SOURCE DOCUMENT:
Jasen Vinlove-USA TODAY Sports

Starlin Castro has been bashed enough on this site and others, so let me praise him.

Castro has been on a hitting tear ever since he was benched and became a part-time second baseman. Friday afternoon, he hit two home runs and drove in six runs to power the Cubs to an 8-3 victory over the Cardinals, a welcome opening to this series that brought the Cubs to within six games of first place and reduced their magic number to clinch a playoff spot to eight.

It was the third two-homer game of Castro's career (both the others were last year) and the first time since his major-league debut game, five years ago, that he had a six-RBI game. He might have made it even more, except Joe Maddon gave him the rest of the day off after his three-run homer in the sixth gave the Cubs an 8-3 lead. You have to get a look at Castro's face after he hit the first homer (about 0:35 into this video):

If you can read lips there... well, let's just say what he said is probably NSFW. But you might have said the same thing, right?

STORED ROWS:
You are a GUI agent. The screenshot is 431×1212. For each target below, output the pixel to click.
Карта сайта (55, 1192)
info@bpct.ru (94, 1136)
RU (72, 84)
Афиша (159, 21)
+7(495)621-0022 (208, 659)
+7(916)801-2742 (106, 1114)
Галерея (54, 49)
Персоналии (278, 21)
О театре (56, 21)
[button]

TASK REQUIREMENTS: Quote the passage from the Starlin Castro article starting at "Jasen Vinlove-USA TODAY" and ending at "spot to eight.". The listing is not needed for what follows.

SOLUTION TO THIS EXERCISE:
Jasen Vinlove-USA TODAY Sports

Starlin Castro has been bashed enough on this site and others, so let me praise him.

Castro has been on a hitting tear ever since he was benched and became a part-time second baseman. Friday afternoon, he hit two home runs and drove in six runs to power the Cubs to an 8-3 victory over the Cardinals, a welcome opening to this series that brought the Cubs to within six games of first place and reduced their magic number to clinch a playoff spot to eight.